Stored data
::::::::::
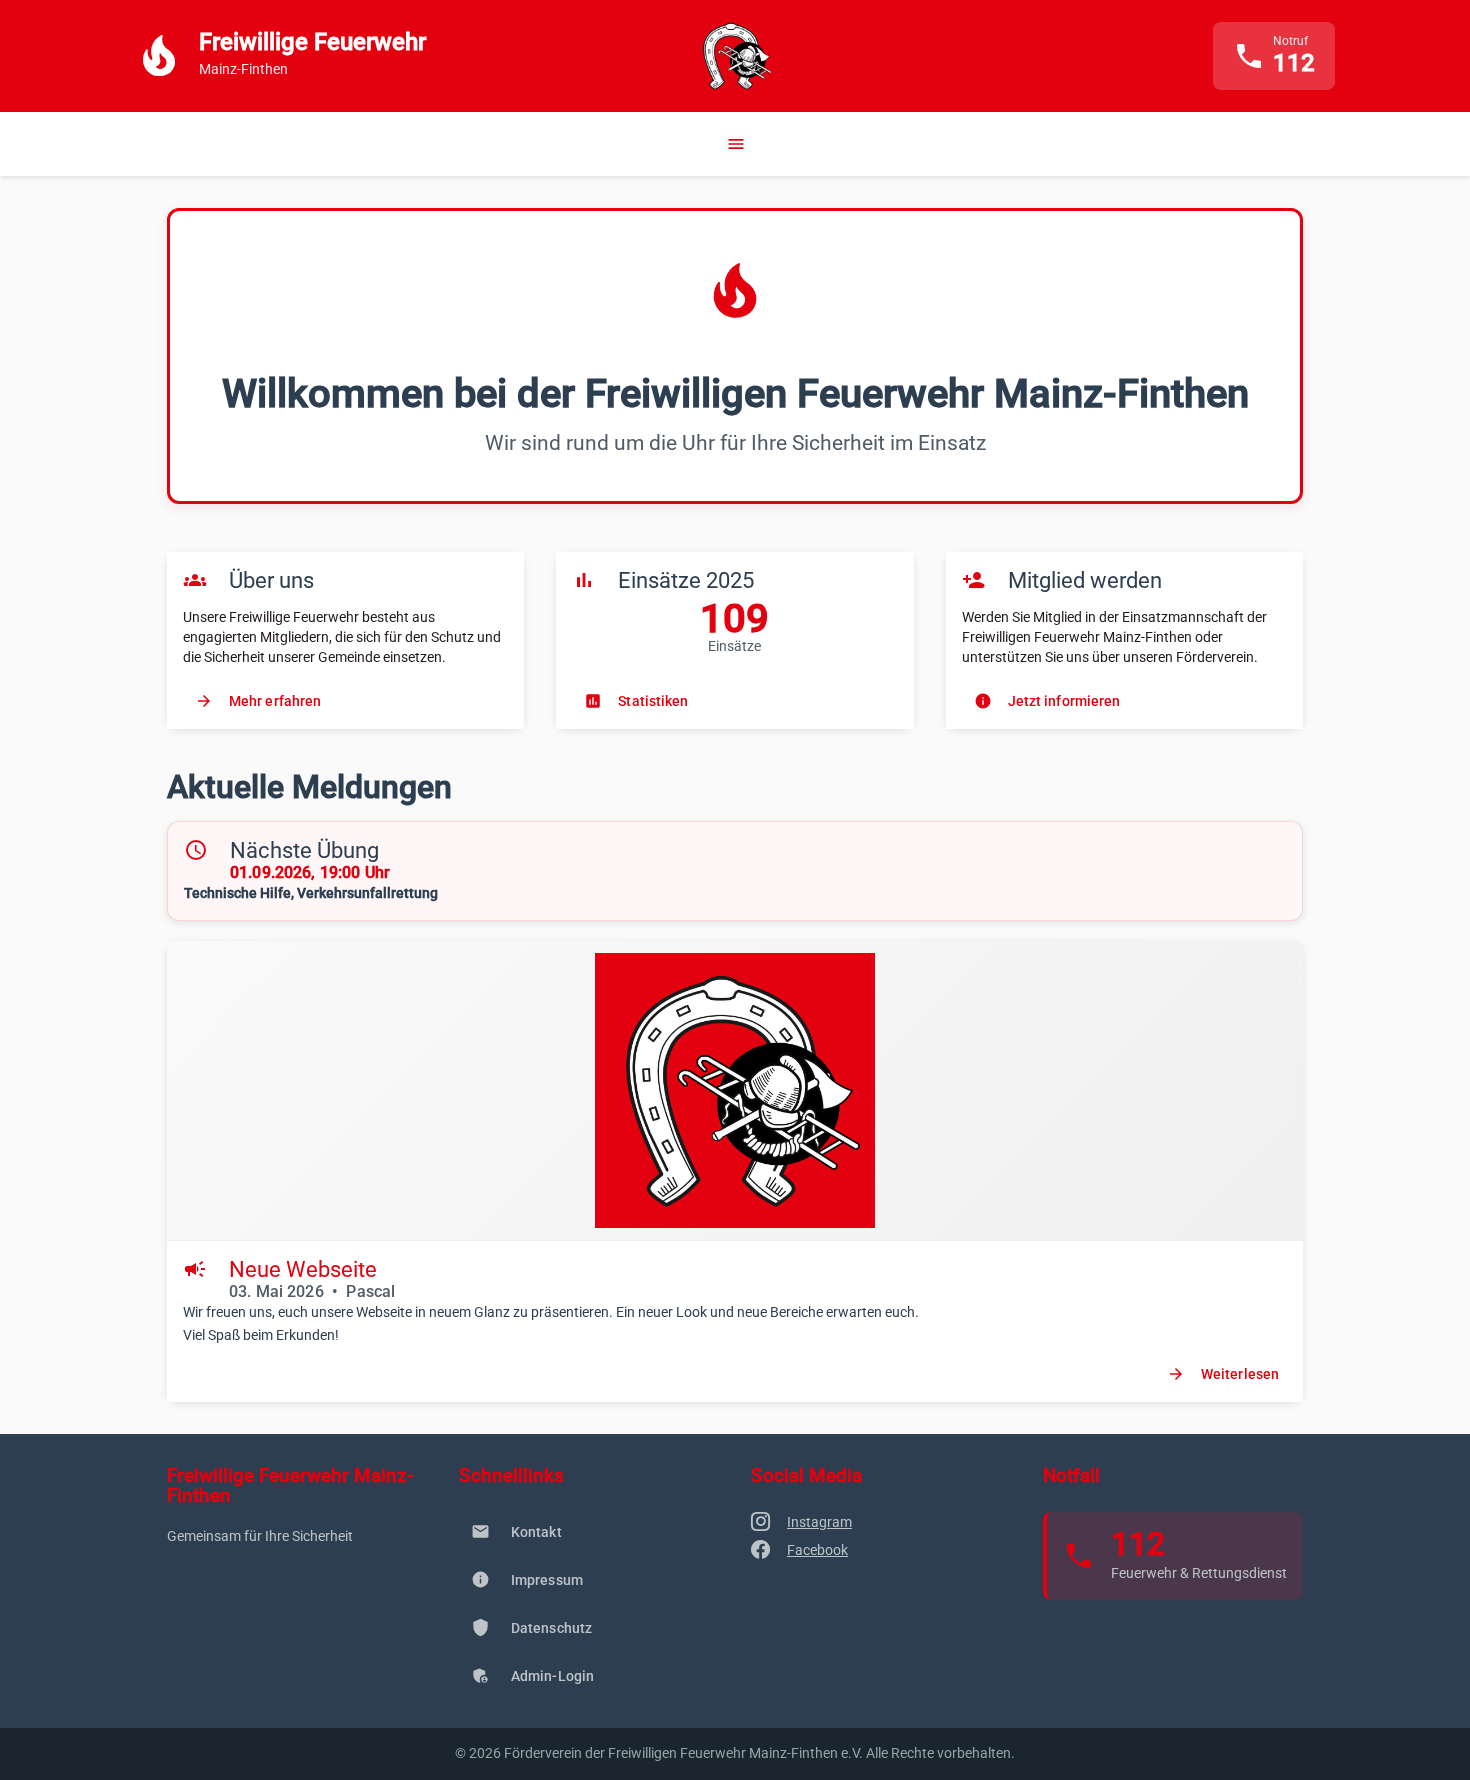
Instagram (819, 1522)
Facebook (817, 1550)
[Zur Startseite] (734, 56)
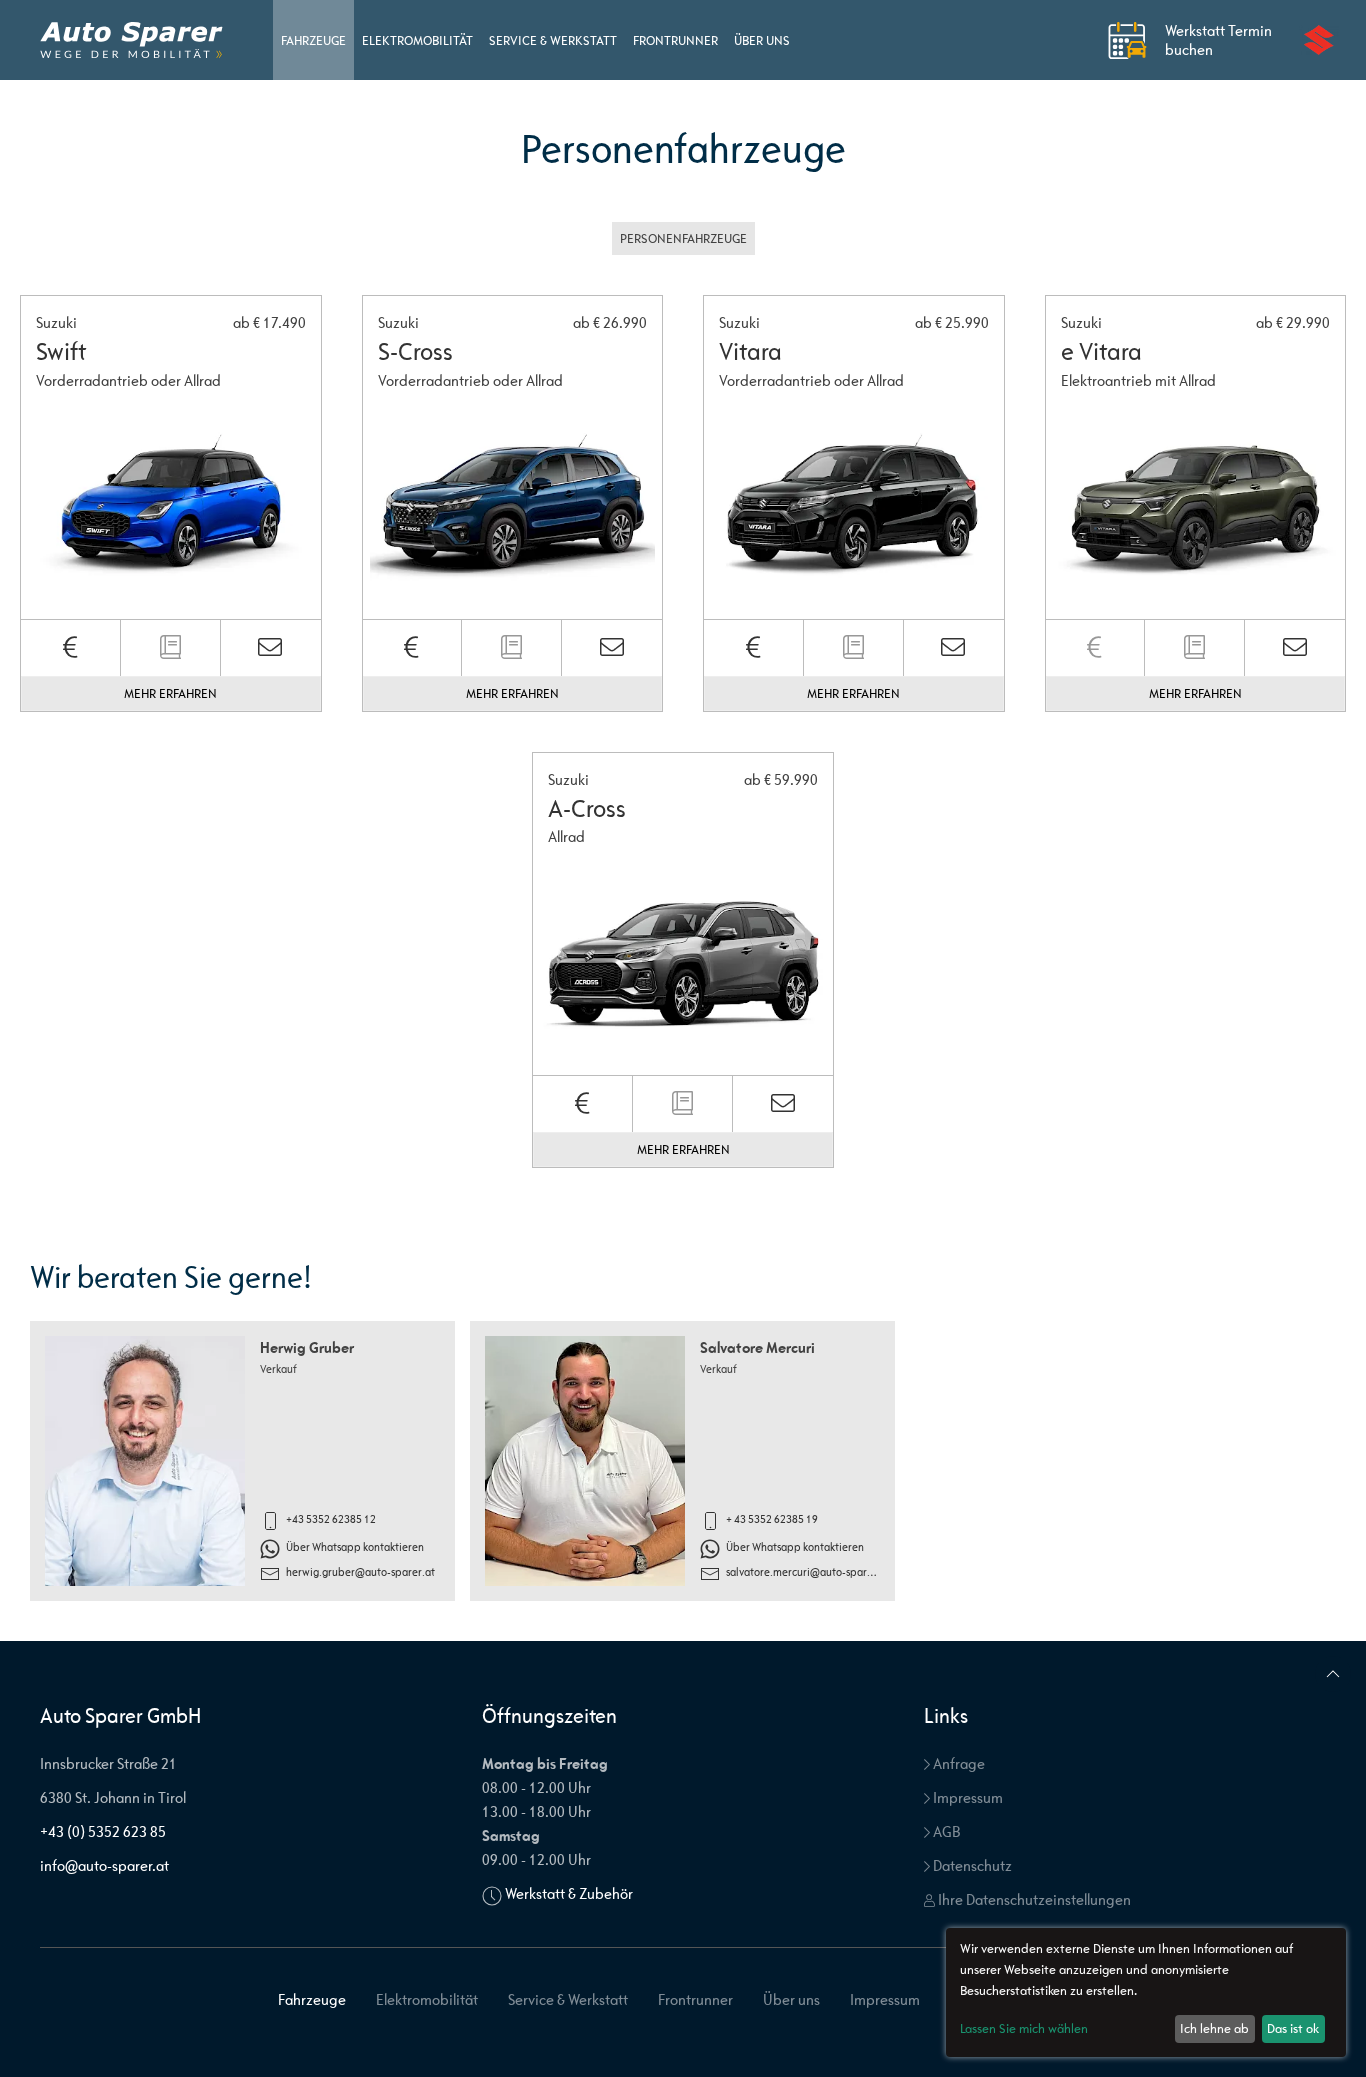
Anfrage (957, 1763)
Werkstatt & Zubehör (569, 1893)
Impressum (966, 1797)
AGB (945, 1831)
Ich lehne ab (1214, 2028)
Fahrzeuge (313, 40)
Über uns (762, 40)
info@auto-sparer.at (104, 1865)
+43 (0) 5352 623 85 (103, 1831)
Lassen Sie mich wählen (1024, 2028)
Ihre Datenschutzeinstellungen (1033, 1899)
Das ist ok (1293, 2028)
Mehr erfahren (170, 693)
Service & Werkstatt (553, 40)
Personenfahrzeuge (683, 238)
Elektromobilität (417, 40)
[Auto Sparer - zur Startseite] (131, 40)
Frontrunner (675, 40)
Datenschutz (971, 1865)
::::::::::
_Instructions to follow_
Lines from the entries that contain the string "Startseite" must be found and copied.

_Solution for this task_
[Zur Startseite] (734, 56)
[Auto Sparer - zur Startseite] (131, 40)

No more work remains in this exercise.